Cloudflare on Thursday joined a growing list of tech companies that have reported increased revenue alongside massive layoffs, with the internet security and performance services provider announcing it was cutting its workforce by approximately 20%, which equates to 1,100 people. This marks the first mass layoff in the company's 16-year history.

"We've never done something like this in Cloudflare's history," co-founder and CEO Matthew Prince said on the quarterly conference call. The company is cutting people from all teams and geographies except for salespeople who carry revenue quotas, CFO Thomas Seifert detailed on the call.

Record Revenue Amidst Layoffs

The news of the workforce cuts came as the company reported quarterly revenues of $639.8 million, a 34% year-over-year increase and the highest single quarter in the company's history. However, this was coupled with a loss of $62.0 million compared with losing $53.2 million in the year-ago quarter.

Cloudflare also reported that it had over $2.5 billion in "remaining performance obligations," a year-over-year growth of 34%. RPO is the favorite metric these days to indicate revenue under contract but not yet delivered.

  • Q1 2026 revenue: $639.8 million (34% YoY increase)
  • Q1 2026 net loss: $62.0 million (vs $53.2 million in Q1 2025)
  • Remaining performance obligations: $2.5 billion (34% YoY growth)
  • Workforce reduction: 1,100 employees (20% of total)

The AI Productivity Revolution

Prince insisted that the 20% cuts were not to reduce expenses but were strictly because of its use of AI. "Today's actions are not a cost-cutting exercise or an assessment of individuals' performance; they are about Cloudflare defining how a world-class, high-growth company operates and creates value in the agentic AI era," Prince and Cloudflare co-founder and president, Michelle Zatlyn, wrote in a related blog post about the layoffs.

Prince acknowledged that Cloudflare was initially cautious about adopting AI internally. "Internally, the tipping point was last November. At that point, across our teams, we began to see massive productivity gains, team members that were two, 10, even 100 times more productive than they had been before. It was like going from a manual to an electric screwdriver," he described.

"Cloudflare's usage of AI has increased by more than 600% in the last three months alone," Prince added. He highlighted that virtually the entire R&D team is now using the company's own Workers platform, including its vibe coding feature, and that 100% of the code produced this way is "now reviewed by autonomous AI agents."

Industry-Wide Transformation

The pattern Prince described — deploying AI gains as justification for workforce reductions even during a period of strong revenue growth — is fast becoming a familiar script across the tech industry.
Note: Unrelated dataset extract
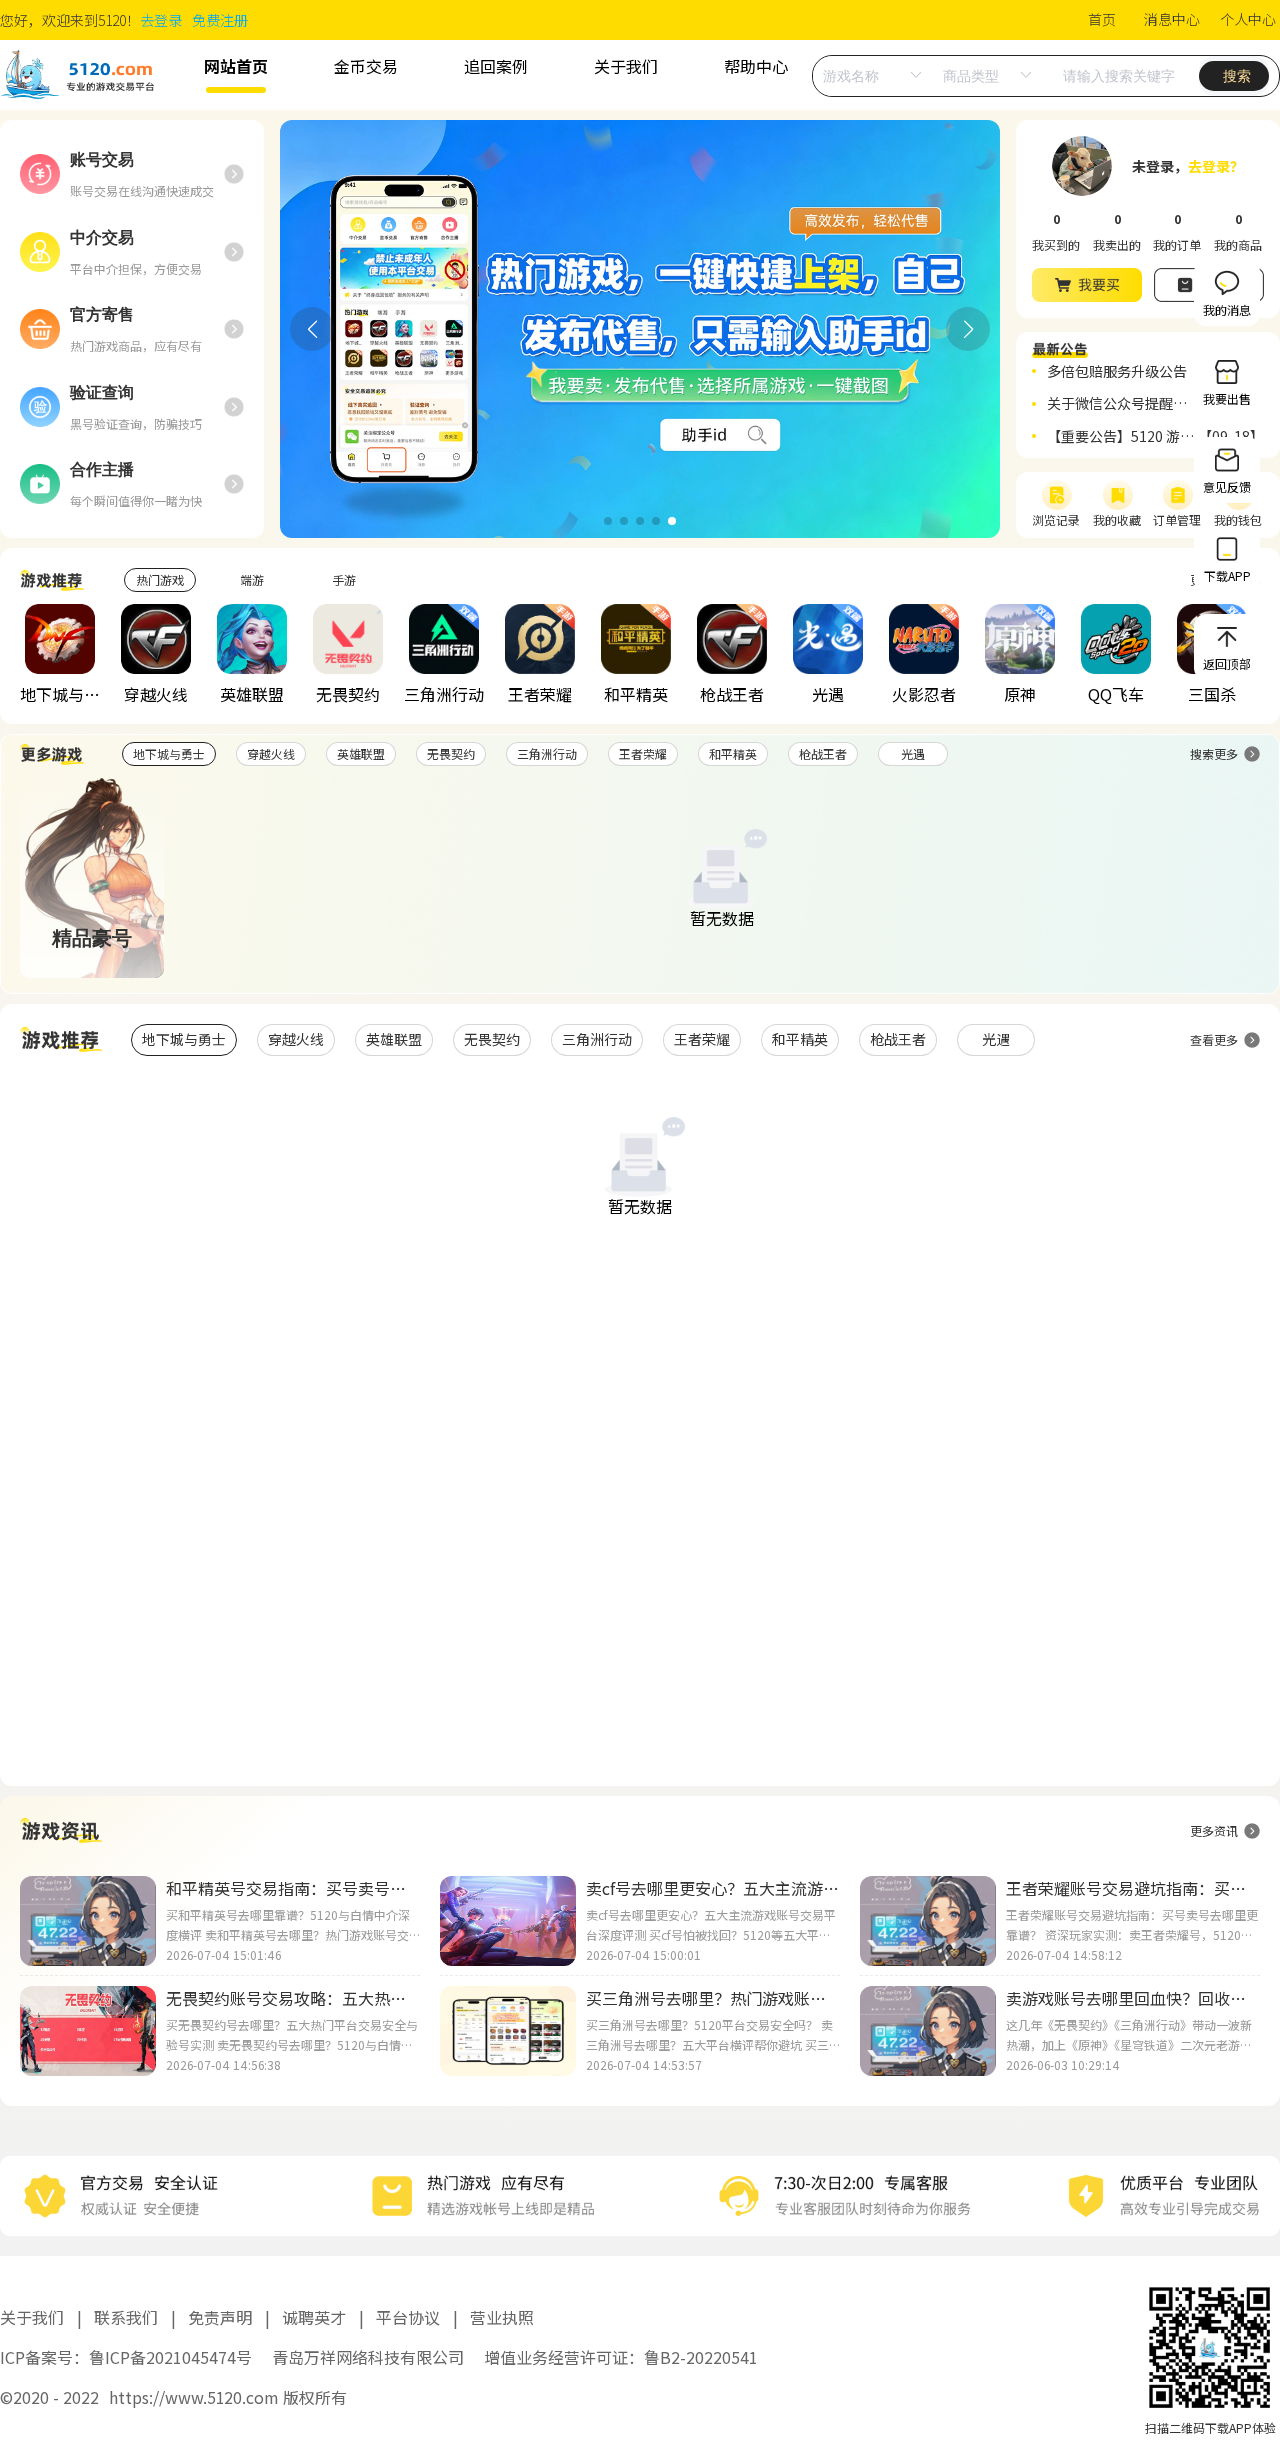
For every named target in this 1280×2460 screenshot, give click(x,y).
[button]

Whether it reflects true structural transformation or acts as convenient cover for cost discipline is a question that investors and employees will be wrestling with for some time to come.

Cloudflare's approach mirrors similar moves by other tech giants including Meta, Microsoft, and Amazon, which have also reported increased revenue alongside massive layoffs, attributing both trends to their use of AI.

Future Workforce Strategy

Interestingly, Prince stated that Cloudflare "will continue to hire people, and we'll continue to invest in them because the people that are embracing these tools are just so much more productive than we'd ever seen before. I would guess that in 2027 we'll have more employees than we did at any point in 2026."

Cloudflare said it ended its first quarter before layoffs with a headcount of about 5,500. When asked by an analyst on the call why the company needed to cut so deeply after such a good quarter, Prince said, "Just because you're fit doesn't mean you can't get fitter."